52. Sam, o instrutor-tiozão de North Shore


Só nos restava mais dois dias no Havaí e não tinha jeito: todo mundo que cruzava o nosso caminho perguntava se a gente já tinha visitado North Shore. “Sai de Waikiki, só tem turista!”, “vocês já deveriam ter ido”, “se tivessem me conhecido antes, eu levava vocês!” foram só algumas das dicas em forma de bronca que ouvimos. É que North Shore, a costa norte da ilha de Oahu, é famosa por ser:

1) Cenário das principais competições de surfe do Havaí – as ondas em Pipeline, uma das praias de lá, são realmente monstruosas

e

2) Casa do Jack Johnson, um dos personagens mais queridos do Havaí

Como voltar para o Brasil sem conhecer o lugar não estava nos meus planos e nem eu, nem minha amiga sabíamos dirigir (alô, não nos julguem), colamos no balcão de atividades na recepção do hotel e marcamos um tour baratinho pra lá. Transporte ida e volta, um equipamento para praticar nosso esporte favorito e refeição. Pra mim, estava fechado.

– “Vocês precisam esperar o ônibus da tour amanhã, na frente do toldo laranja aqui na entrada do hotel”, disse a atendente simpática que nos chamava de ‘folks’ com a mesma frequência que o Dinho Ouro Preto diz ‘cara’.

No dia seguinte, no horário combinado, lá estávamos nós. O ônibus do Sam chegou 10 minutos depois, cheio de adesivos nas laterais e fazendo um barulho ainda tímido, mas típico de motor desgastado. Depois de perguntar de onde éramos, o instrutor pediu que nos acomodássemos e, animado, começou a falar sem parar. Não passava das 8h30 da manhã e os ingleses, as venezuelanas e os californianos do nosso grupo pareciam não querer ouvir muita coisa no caminho. Toda vez que o Sam abria a boca, era difícil ouvir resposta. Perguntas sem respostas me deixam mal, mas eu também estava acabada. Na noite anterior, curtimos um pub chamado Kelley O’Neil’s até as 4 da manhã (lá conhecemos o Daniel – deixa esse post pra depois!). Eu estava acabada.

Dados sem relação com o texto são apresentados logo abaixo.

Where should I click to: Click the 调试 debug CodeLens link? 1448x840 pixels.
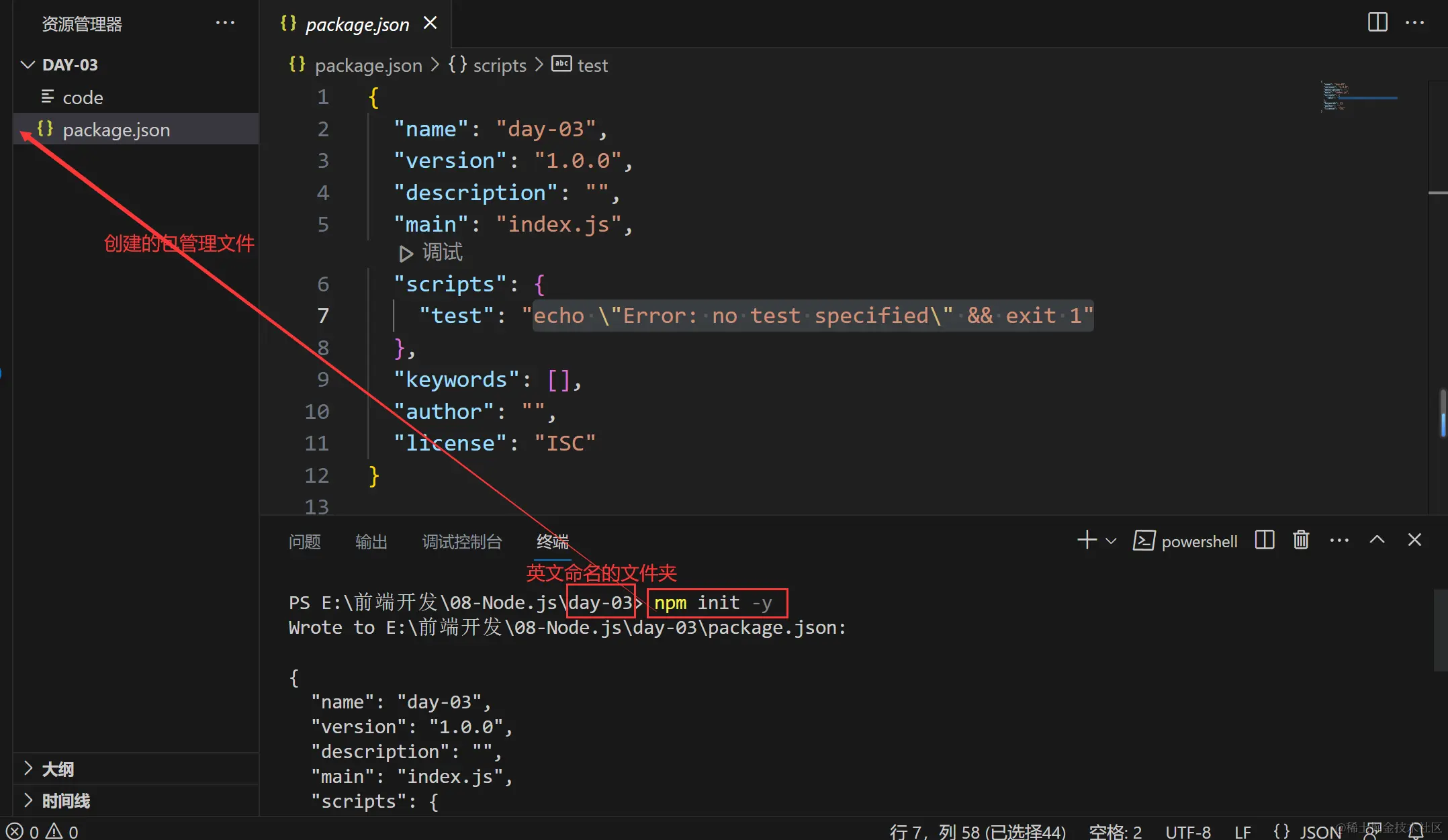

O Sam era um tio de uns 40 anos que usava o cabelo estilo surfista preso em um coque. Era loiro, mas os cabelos brancos já começavam a dominar. Vestia bermudão descolado, camisa estampada e tênis – apesar de estar claro que ele preferia mesmo é dirigir descalço. Não era feio, não, e me lembrava, às vezes, o Marcos Mion. Tinha um ar de surfista campeão mundial aposentado que até dava lá seu charme.

Foi Sam quem nos contou toda a história da costa norte. Também nos levou nas principais praias – Waimea é a minha favorita! -, mostrou casas de famosos – não, não dá pra acreditar que na casa do Jack Johnson não tem TV -, contou sobre a cultura de competições de surfe e ainda apresentou a Ron Artis Family Band, um grupo de mais de 11 músicos de uma só família que dão shows em uma casa toda personalizada ao estilo havaiano em Haleiwa.

Brasileiras pareciam ser as favoritas de Sam e depois eu descobri o motivo. Toda vez que ele me via sozinha, observando aquela quantidade louca de informação, o Sam vinha jogar papo fora. Numa dessas conversas, disse que já veio em Santos, no litoral de São Paulo, algumas vezes na década de 90 para competições de surfe e que tinha amado o lugar e as pessoas.

“Vocês têm drogas muito boas”, ele disse, animadão. Fiz uma brincadeira meio “deve ser porque estamos bem próximos da Colômbia” e ganhei o coração do Sam.

O tiozão-instrutor disse que uns surfistas conhecidos dele agora ganhavam a vida trazendo iPhones e câmeras para o Brasil. “Revender dá muito certo. Eles pagam US$ 1500 em 3 ou 4 telefones e saem de lá com quase US$ 6000”, disse, impressionado com a ‘vida boa’ que os amigos levavam.

Antes de irmos embora, o Sam me chamou no canto, me deu seu cartão com telefone e e-mail e disse que ia me ligar quando estivesse no Brasil. “Let’s hang out” foi a última coisa que ouvi dele.